In late trading, the Dow Jones Industrial Average was up 0.77%, the Standard & Poor’s 500 Index added 0.88% and the Nasdaq Composite rose 1.29%.

Today marked the S&P500’s return above the 1200 point level. That level was a technical resistance for the S&P and follows the Dow's finish above 11,000 on Monday.

If the S&P500 holds above 1200 it could next find strong resistance at around 1228, a 61.8 percent Fibonacci retracement of the October 2007 to March 2009 decline, according to Reuters data. The Fibonacci number is a widely used technical tool that can help identify the point at which asset prices will reverse.

While the US first-quarter earnings season began on a negative note from Alcoa Inc, it has powered ahead on Intel and JPMorgan.

“It’s just a couple of earnings reports so far, but these are pretty important companies and the numbers look phenomenal,” Brian Barish, president of Cambiar Investors LCC in Denver, told Bloomberg News. “Not only is the bear case not unfolding, it seems to be just categorically false.”

Among the active stocks were Intel, gaining 3%, CSX Corp, Texas Instruments, Bank of America Corp and General Electric Co.

Yum! Brands Inc. is scheduled to report earnings after the market closes today. Google Inc. and Advanced Micro Devices Inc. come out with results after hours tomorrow.

Credit Suisse Group AG raised its year-end estimate for the S&P 500 by 13% to 1270 today, according to Bloomberg, saying “equities still offer value relative to other asset classes”.

The Chicago Board Options Exchange Volatility Index, or VIX, which is known as Wall Street’s ‘fear gauge’ fell 2.3% to 15.83.

The Dow Jones STOXX 600 slid for a third day, by 0.7% to 270.44.

The UK’s FTSE 100 rose 0.6%, Germany’s DAX gained 0.76%, while France’s CAC ended 0.64% higher.


Among the most actives were Infineon Technologies AG, STMicroelectronics NV, Allied Irish Banks Plc, Ericsson AB and Rio Tinto Group.

The Dollar Index, which measures the greenback against a basket of six major currencies, fell 0.33% to 80.16.

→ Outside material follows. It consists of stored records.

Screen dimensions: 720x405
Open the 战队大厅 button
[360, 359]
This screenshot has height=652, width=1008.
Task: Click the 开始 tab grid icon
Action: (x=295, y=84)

US Treasury debt prices were little changed as strong retail sales data overshadowed positive inflation numbers.  Yields on benchmark 10-year Treasury notes rose 0.01 percentage point to 3.83%.

The euro pared gains against the U.S. dollar after rating agency Moody's told Reuters there was still a greater than 50% chance of a rating cut for debt-stricken Greece in the next 12 to 18 months.

The greenback eased back against the yen after Federal Reserve Chairman Ben Bernanke in Congressional testimony gave no new guidance on US interest rates.

When pressed on the outlook for interest rates and for what the Fed meant by keeping rates low for “an extended period”, he said low resource utilisation, subdued inflation and stable inflation expectations were the keys.

“If those conditions cease to hold, and we anticipate changes in the outlook, then of course we will respond to that,” he said.

At midday in New York, the euro rose 0.43% to US$1.3664, and the dollar declined 0.15% to 93.07 yen.

The Reuters/Jefferies CRB Index, which tracks 19 raw materials, rose 0.94% to 279.96.

Copper futures for May delivery rose 1 cent, or 0.3%, to US$3.6105 a pound on the Comex in New York. On April 12, the most-active contract reached US$3.68, the highest price since July 2008.